A HORSE WITH NO NAME. A favorite annual activity at Camp Stotsenburg is the holding of a Sports Week or Sports Carnival, which featured  equestrian events such as polo, horseback riding and horse dressage, which includes obstacle racing such as the one shown on the photo above. ca. 1915.

Fort Stotsenburg, the precursor of Clark Air Base, started as a military camp with the size of 7,600 acres. By 1908, it had expanded to 158,277 acres, to include parts of Dolores in Mabalacat, Bamban and Zambales Mountains, including the Pinatubo area. The size and breadth of the enlarged military camp was perfect for exploration and adventure, especially on horseback. Soon, Stotsenburg became an ideal equestrian paradise, the site of many horse-based sports competition, field events and exhilarating horse rides on mountain sides and ridges, amidst wild but spectacular surroundings.

 A certain Capt. H. A. Myers was lavish in his recommendation of the camp environs, noting that “the Stotsenburg Reservation and nearby country in general, offers much that is worthwhile for persons interested in mounted activities. Not only is there much pleasure to be derived from riding over the country, but there is much beautiful scenery and many interesting landmarks to be seen”. Horse trails led to the lush and luxuriant Fern Canyon, whose main attractions are its variety of giant ferns that dot its landscape. There was also a Lost Canyon that abounded with colored birds and orchids.

Trails were fancifully named according to the natural characteristics of the terrain—Three Crater Trail, Top o’ the World Hill, Banyan Trail, Dead Horse Pass Trail and Dry River Bed Trail, among others. Soldiers and their families took to riding these trails during their off-duty hours every Wednesday, with pit stops along the way. There were waterfalls and swimming holes where people could take refreshing dips as well as good viewing spots from where one could survey the camp and the surrounding areas. But it was easy to get lost too, and there have been reported cases of missing people. In 1919 for example, 4 army men were trapped by rising waters in a narrow canyon along the Bamban River, necessitating their rescue by the daring army pilot, Lt. Ira Eaker. 

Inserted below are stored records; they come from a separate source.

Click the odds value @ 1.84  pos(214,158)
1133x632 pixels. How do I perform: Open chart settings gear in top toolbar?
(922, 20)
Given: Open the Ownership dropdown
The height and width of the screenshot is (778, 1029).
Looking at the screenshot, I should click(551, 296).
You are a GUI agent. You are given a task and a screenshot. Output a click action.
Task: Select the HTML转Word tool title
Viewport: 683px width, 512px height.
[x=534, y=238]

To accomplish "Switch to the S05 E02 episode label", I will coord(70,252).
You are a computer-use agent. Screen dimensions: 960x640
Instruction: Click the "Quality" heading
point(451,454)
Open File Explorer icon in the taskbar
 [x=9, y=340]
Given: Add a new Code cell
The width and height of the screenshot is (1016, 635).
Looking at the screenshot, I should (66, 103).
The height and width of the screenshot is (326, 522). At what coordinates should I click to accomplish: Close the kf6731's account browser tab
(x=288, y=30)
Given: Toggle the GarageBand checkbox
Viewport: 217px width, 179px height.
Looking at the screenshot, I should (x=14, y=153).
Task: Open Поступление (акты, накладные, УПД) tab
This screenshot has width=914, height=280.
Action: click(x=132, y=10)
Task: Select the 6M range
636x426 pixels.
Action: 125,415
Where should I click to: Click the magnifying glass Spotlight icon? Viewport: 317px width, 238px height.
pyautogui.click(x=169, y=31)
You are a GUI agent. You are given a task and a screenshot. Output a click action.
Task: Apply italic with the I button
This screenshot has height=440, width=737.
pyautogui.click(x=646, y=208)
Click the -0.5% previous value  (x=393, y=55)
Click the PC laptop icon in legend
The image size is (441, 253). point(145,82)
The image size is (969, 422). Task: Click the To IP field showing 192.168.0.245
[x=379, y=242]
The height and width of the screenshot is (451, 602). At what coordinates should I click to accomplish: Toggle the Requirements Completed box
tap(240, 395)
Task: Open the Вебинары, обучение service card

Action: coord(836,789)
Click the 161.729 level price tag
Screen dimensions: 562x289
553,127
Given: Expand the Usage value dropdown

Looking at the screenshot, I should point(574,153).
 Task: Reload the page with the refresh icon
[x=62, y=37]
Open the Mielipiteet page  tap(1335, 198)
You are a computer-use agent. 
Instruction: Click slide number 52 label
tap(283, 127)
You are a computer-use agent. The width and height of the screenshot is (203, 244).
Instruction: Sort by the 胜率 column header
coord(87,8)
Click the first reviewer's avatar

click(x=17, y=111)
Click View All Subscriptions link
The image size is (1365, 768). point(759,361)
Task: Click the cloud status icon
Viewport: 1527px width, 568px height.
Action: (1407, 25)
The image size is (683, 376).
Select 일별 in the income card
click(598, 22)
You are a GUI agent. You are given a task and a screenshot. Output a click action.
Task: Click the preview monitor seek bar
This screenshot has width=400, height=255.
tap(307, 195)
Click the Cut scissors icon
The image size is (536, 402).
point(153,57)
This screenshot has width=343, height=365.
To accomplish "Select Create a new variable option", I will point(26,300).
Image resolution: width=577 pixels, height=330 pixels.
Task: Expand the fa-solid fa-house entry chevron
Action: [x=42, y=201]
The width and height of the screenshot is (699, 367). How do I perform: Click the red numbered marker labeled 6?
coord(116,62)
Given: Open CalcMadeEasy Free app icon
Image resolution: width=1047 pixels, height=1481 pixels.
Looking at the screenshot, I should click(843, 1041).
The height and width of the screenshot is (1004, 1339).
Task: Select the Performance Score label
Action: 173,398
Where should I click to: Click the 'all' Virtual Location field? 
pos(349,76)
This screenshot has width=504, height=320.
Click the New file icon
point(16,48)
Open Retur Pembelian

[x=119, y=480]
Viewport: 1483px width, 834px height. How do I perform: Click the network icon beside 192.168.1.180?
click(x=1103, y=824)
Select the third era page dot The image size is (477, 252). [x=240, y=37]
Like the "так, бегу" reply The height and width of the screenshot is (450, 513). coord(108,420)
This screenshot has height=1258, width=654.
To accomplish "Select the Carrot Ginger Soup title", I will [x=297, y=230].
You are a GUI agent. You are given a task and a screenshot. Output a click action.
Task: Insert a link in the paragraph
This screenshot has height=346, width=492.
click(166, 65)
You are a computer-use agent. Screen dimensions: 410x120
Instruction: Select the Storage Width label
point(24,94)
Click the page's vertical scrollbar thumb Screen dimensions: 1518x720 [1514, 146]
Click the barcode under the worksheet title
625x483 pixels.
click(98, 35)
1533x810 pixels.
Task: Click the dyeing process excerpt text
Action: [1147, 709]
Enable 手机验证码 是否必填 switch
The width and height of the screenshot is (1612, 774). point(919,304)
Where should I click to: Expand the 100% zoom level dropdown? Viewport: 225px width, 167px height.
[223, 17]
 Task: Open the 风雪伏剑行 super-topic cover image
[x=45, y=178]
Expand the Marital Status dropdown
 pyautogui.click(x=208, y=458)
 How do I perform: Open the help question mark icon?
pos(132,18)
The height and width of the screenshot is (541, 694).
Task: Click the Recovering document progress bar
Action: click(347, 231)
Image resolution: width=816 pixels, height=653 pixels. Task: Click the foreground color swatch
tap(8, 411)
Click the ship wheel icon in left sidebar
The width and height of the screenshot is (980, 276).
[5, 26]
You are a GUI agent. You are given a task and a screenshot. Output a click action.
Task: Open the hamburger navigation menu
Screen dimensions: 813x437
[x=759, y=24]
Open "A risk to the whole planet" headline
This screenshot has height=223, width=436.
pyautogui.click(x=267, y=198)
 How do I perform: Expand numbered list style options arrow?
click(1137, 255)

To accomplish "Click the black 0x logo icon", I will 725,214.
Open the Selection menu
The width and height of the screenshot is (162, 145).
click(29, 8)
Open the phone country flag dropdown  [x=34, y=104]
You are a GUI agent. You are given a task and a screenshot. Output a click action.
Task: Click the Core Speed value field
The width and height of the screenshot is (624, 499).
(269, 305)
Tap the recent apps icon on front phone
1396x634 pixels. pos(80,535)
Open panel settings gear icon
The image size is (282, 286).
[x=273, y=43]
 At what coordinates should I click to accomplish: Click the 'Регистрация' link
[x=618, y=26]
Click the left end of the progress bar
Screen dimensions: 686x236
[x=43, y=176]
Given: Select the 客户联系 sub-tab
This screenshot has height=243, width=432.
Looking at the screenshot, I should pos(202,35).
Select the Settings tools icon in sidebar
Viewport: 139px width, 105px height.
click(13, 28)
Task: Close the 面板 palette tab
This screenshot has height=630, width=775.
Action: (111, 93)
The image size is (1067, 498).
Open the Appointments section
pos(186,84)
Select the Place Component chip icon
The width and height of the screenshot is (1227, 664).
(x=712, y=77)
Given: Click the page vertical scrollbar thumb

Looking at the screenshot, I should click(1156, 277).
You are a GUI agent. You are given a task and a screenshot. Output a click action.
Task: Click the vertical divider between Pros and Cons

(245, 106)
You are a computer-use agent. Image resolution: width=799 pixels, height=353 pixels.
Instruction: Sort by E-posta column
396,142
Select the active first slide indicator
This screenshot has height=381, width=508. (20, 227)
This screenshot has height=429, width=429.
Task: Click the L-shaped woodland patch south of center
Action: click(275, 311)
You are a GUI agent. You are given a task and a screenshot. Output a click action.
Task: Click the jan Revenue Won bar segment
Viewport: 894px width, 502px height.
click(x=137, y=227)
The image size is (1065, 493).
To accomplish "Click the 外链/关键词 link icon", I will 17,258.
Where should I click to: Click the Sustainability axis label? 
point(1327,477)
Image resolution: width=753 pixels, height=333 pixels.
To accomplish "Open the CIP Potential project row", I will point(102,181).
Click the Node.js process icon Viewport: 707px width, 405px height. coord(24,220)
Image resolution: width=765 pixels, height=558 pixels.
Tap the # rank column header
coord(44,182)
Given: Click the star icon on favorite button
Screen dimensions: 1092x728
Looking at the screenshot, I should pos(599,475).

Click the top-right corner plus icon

Meanwhile, equestrian field events were being introduced as early as 1909 in Stotsenburg. The most popular were the polo games, and at one point, the polo teams of the camp claimed to be the best in the Far East. During the term of post commander, Brig. Gen. Hagood Johnson, the army polo team played against the visiting Prince of Wales (the future Edward VIII) in 1922. Polo fields were laid out in the base parade grounds and regular polo tournaments were soon being held every April, during the Sports Week. Though skilled and experienced, the American team were no match against the “Los Tamaraos” (the team of Elizalde brothers), which had more superior horses that the Filipino-Spanish millionaires could very well afford.

 In the mid 20s, Stotsenburg held Sports Carnivals that included golf, ball games and riding events. The equestrian competition included dressage, horse-jumping events and bareback riding, with silver cups awarded to champion teams and individual winners. Much of the riding trails have all but been changed with the continuous alteration and modification of the camp grounds. The eruption of Mount Pinatubo obliterated not just the trails but also permanently changed the landscape of the military base. Beginning in 2009, the picnic grounds of Clark Field became alive again with the sounds of trotting horses and ponies.

Today, the spacious grounds near the Mabalacat exit gate have been transformed into a riding range, with a pseudo-main street complex that sports a wild, wild west theme complete with a salon named “El Kabayo”. Here, one can rent horses and ponies by the hour, for a leisurely ride around the picturesque grassy trail canopied by giant mimosa trees. The sight of smiling kids on ponies led by guides and more experienced riders galloping at full speed certainly brings back memories of old Clark in the 1920s and 30s, when it held repute among sports and leisure lovers as an equestrian paradise.